* TASK STATEMENT *
Skip the pictures, please, and write out exactly the lines from the opening of the data through the line containing "Task: Click the red asterisk beside パスワード".

* INPUT MATERIAL *
-- Opening Marker --

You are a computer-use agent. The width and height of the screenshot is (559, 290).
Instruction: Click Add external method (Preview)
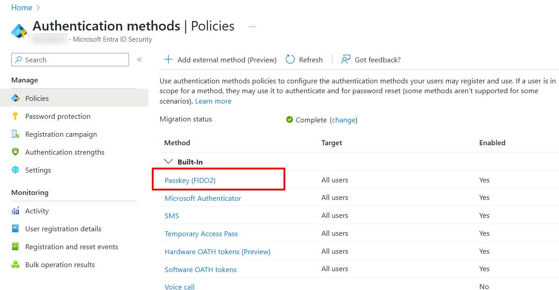coord(220,60)
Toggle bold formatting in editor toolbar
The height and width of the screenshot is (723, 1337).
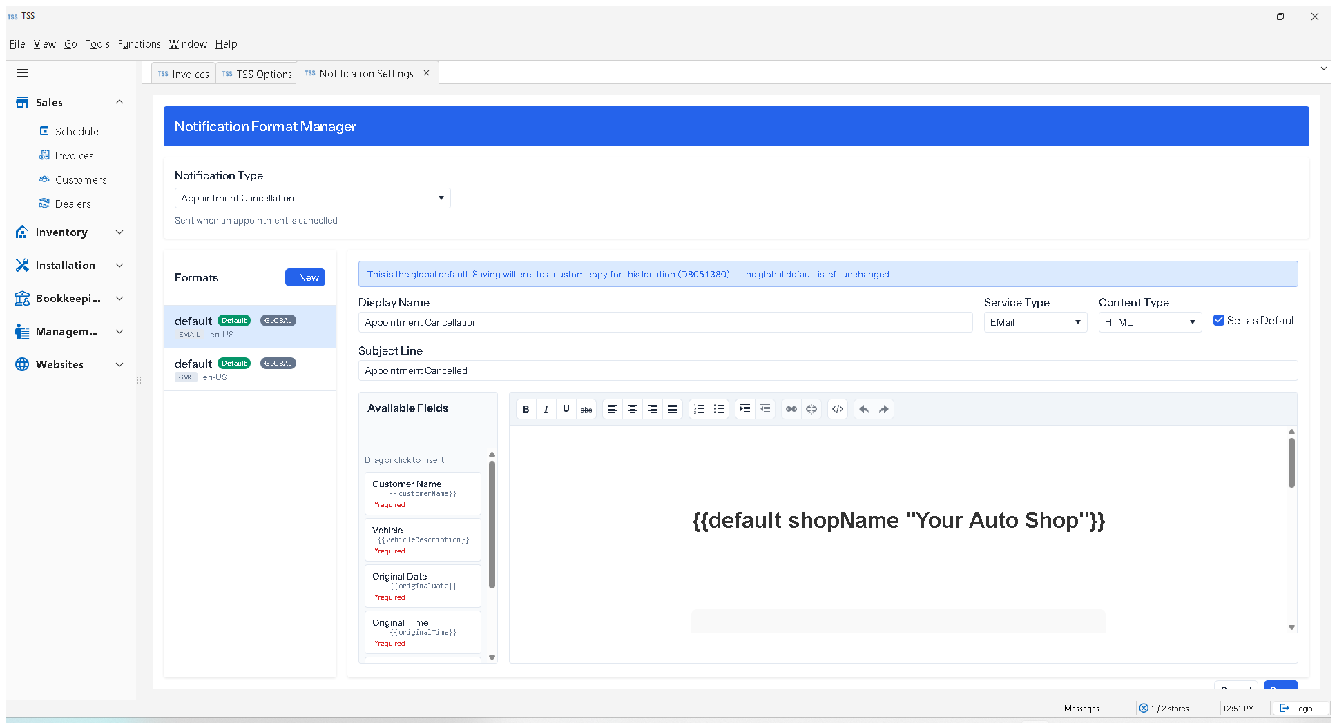click(x=526, y=409)
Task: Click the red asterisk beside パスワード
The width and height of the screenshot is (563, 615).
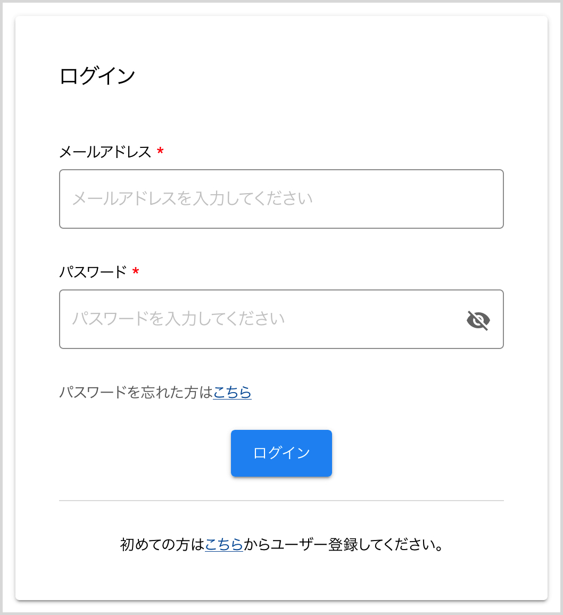Action: (136, 272)
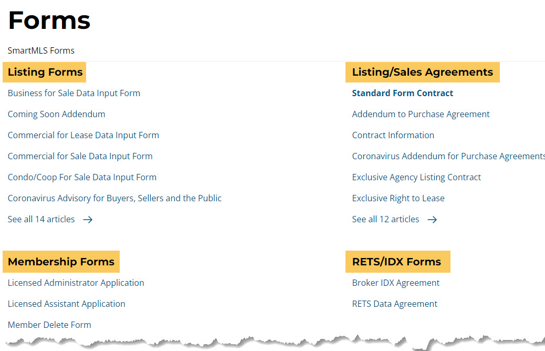Open the Broker IDX Agreement
The image size is (545, 351).
[x=395, y=283]
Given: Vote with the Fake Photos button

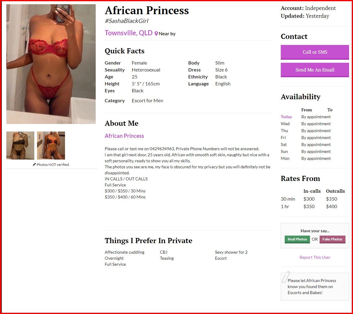Looking at the screenshot, I should point(332,239).
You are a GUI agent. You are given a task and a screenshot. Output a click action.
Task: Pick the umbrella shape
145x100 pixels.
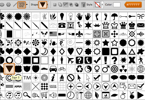click(114, 16)
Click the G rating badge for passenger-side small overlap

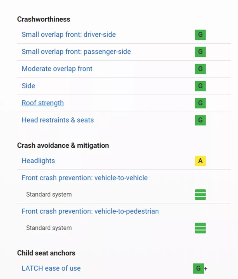pyautogui.click(x=200, y=52)
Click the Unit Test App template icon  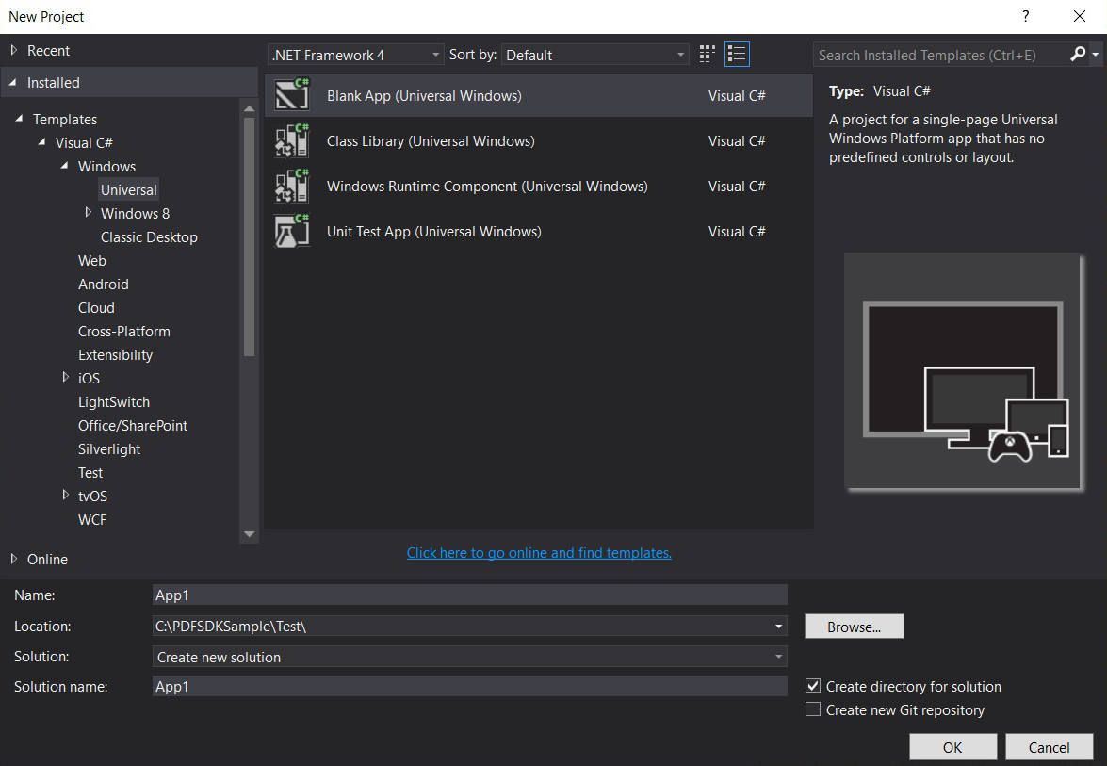(x=292, y=232)
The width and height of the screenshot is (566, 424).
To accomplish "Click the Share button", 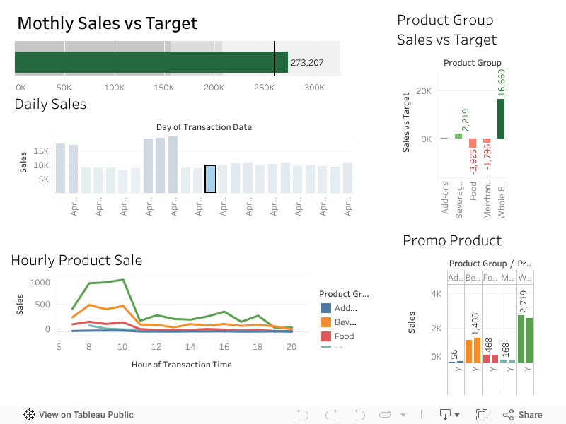I will [x=522, y=415].
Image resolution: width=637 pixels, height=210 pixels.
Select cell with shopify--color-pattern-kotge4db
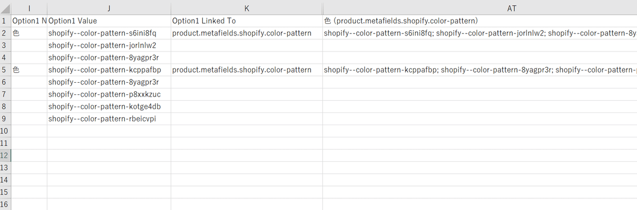point(109,107)
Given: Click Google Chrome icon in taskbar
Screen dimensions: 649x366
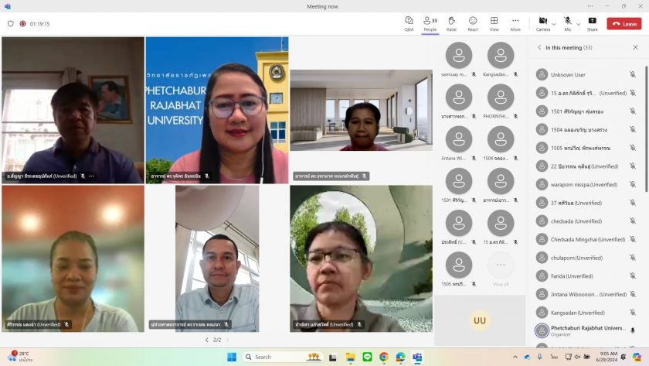Looking at the screenshot, I should click(384, 357).
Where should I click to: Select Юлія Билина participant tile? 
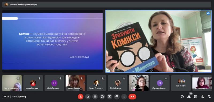tap(54, 83)
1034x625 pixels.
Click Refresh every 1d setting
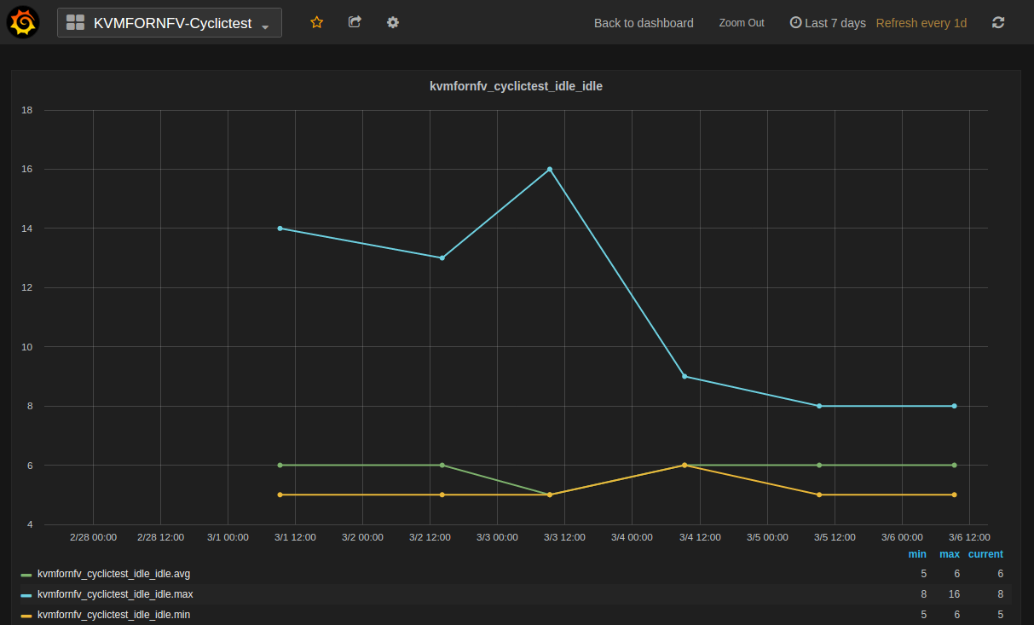(921, 23)
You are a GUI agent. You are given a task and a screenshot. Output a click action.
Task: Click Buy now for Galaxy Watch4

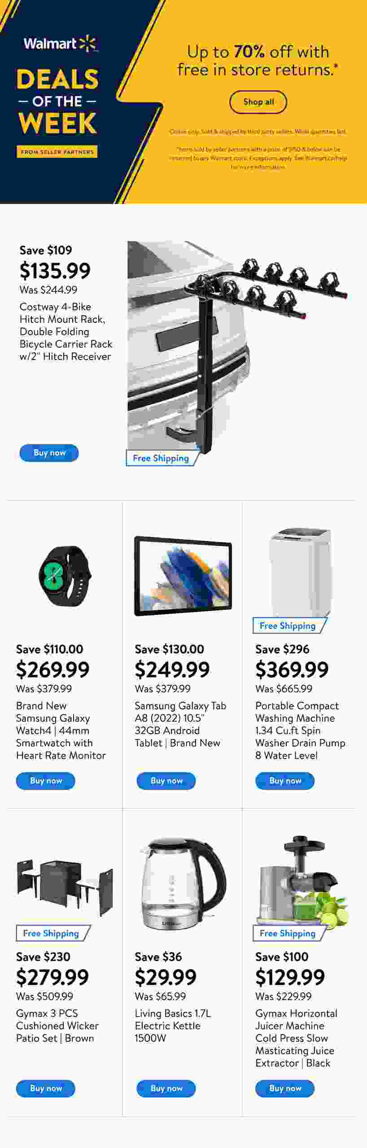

-- Closing Marker --

* COMPLETED EXERCISE *
You are a computer-use agent. The width and height of the screenshot is (559, 290).
Instruction: Click Add external method (Preview)
coord(220,60)
Toggle bold formatting in editor toolbar
The height and width of the screenshot is (723, 1337).
click(x=526, y=409)
Task: Click the red asterisk beside パスワード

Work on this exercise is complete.